# [Exercise]
Continue the text below on ferritin testing for runners, starting right after its final sentence.

# [Document extract]

Paging Dr. Colter

6

Enclosed below is a letter written by a very popular doctor in our local running community. Dr. Colter’s letter is to arm your athlete or children with the knowledge to get the necessary testing need in regards to blood work. This letter has been created for distance runners as they suffer commonly from low Ferritin levels and Iron Deficiency. However, it is important to note that long to short sprinters who maintain a large volume of interval work can also suffer from low Ferritin levels and Iron Deficiency. These low levels mean fatigue, increased chance of injury, and drastically reduced sports performance. Doctors at times are hesitant or unaware to do the desperately needed testing to help athletes.
If an athlete’s levels become too low, it could take months even with treatment for the runner’s ferritin and iron levels to return to normal. Losing months in the middle of the track and field season is unacceptable. Often doctors will not test annually if they don’t see signs of low Ferritin levels and Iron deficiency. The letter provided by Doctor Colter is to be used to give athletes the language and references they need to get testing not just when symptomatic but as part of their annual plan. Testing becomes diagnostic work to help people maintain healthy levels for an athlete that must be higher than the average sedentary person.
Dear Doctor,
The runner you are seeing is requesting that serum ferritin be tested to assess total body iron stores. In my experience, there are many distance runners who are iron deficient without being anemic or microcytic and these runners are not able to perform optimally when their serum ferritins are below 30. Iron deficiency for runners is not simply an issue of having adequate hemoglobin. At least one muscle enzyme involved in lactate metabolism, alpha glycerol phosphatase, is an iron containing enzyme and inadequate levels of this enzyme make runners incapable of racing and doing hard training. The listed lower limits of “normal” for ferritin values vary from lab to lab, and are sometimes listed as low as single digits. Runners with serum ferritins below 30 do not perform well. I encourage distance runners who are running year round to test their ferritin twice a year. Testing at the end of fall cross country season and after outdoor track season is over in late spring will allow identification of runners who are deficient in total body iron stores in time to allow replenishment of those iron stores by supplementation prior to the next season of hard running. Many runners require iron supplementation while running in order to prevent the development of iron deficiency.

# [Recorded data]
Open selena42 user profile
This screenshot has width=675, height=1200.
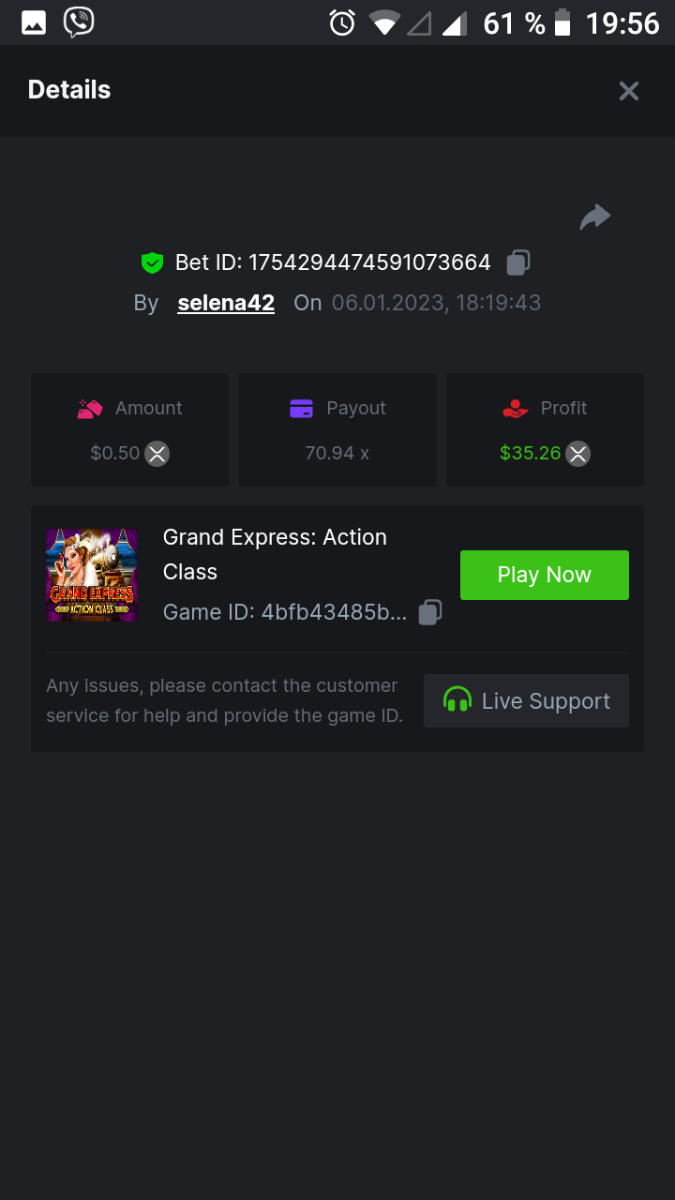226,303

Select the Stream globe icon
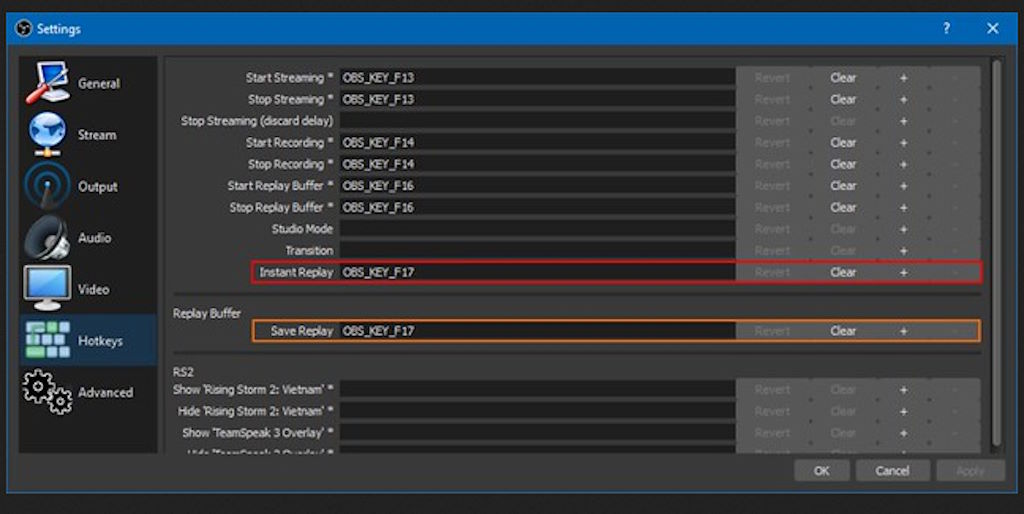point(47,135)
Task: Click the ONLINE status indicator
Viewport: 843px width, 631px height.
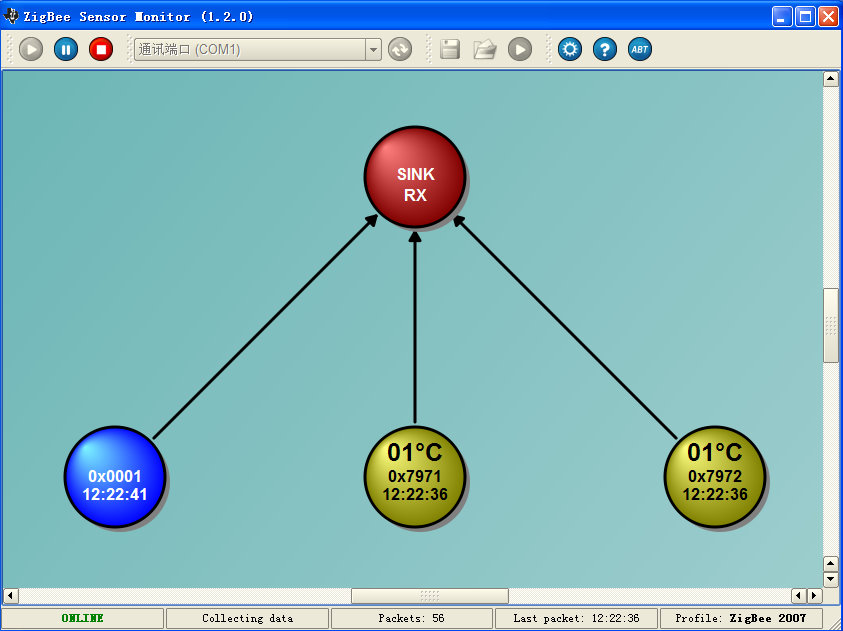Action: [82, 618]
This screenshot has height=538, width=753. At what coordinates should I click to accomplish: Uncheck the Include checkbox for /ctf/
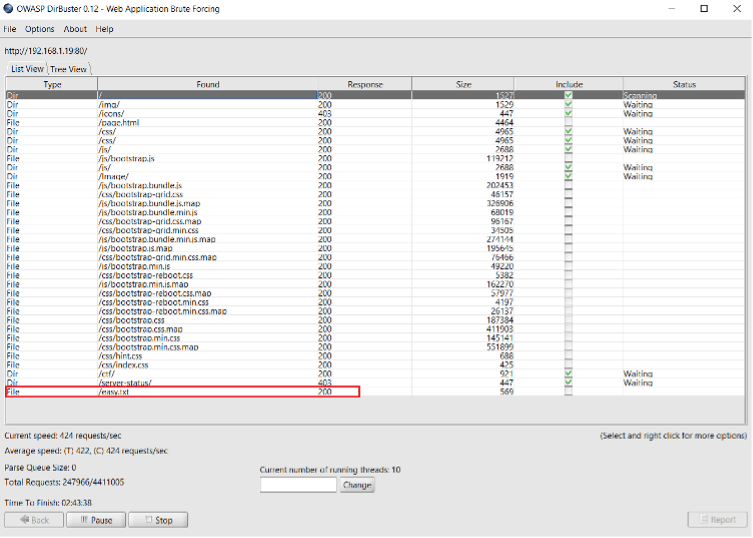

# [Your response]
While iron deficiency is more common in female distance runners, male distance runners experience it as well. Hard running and racing lead to transient ischemia of distal colon and rectal mucosa with proven increased losses of iron in stool compared to sedentary controls.
In my experience, testing for the development of anemia is testing for the last thing that occurs in iron deficiency. Testing ferritin is much more helpful in detection of iron deficet in runners than testing hemoglobin alone. Certainly, testing hemoglobin, HCT, and MCV may be useful in discovery of anemia that is due to factors other than iron deficiency.
If I can clarify my opinion regarding iron in runners please feel free to contact me at coltmenk@hotmail.com.
Kim Colter MD
Washington, MO
Am J Dis Child. 1988;142(2):165-169. doi:10.1001/archpedi.1988.02150020067030
study showing that adolescent runners with normal hemoglobin and low ferritin demonstrate improved running performance with correction of iron deficiency as measured by serum ferritin concentration.
Finch CA, Miller LR, Inamdar AR. Iron deficiency in the rat. Physiological and biochemical studies of muscle dysfunction. J Clin Invest. 1976;58:447–552.
rat study in which rats with normal hemoglobin and reduced total body iron stores have poorer exercise tolerance and higher rate of lactate production during treadmill exercise than iron replete group of rats with the same hemoglobin concentration.
Int J Sports Med. 1996 Oct;17(7):473-9.
Iron deficiency in distance runners. A reinvestigation using Fe-labelling and non-invasive liver iron quantification.
Study demonstrating the increased loss of iron in stool in runners who are racing and performing quality training.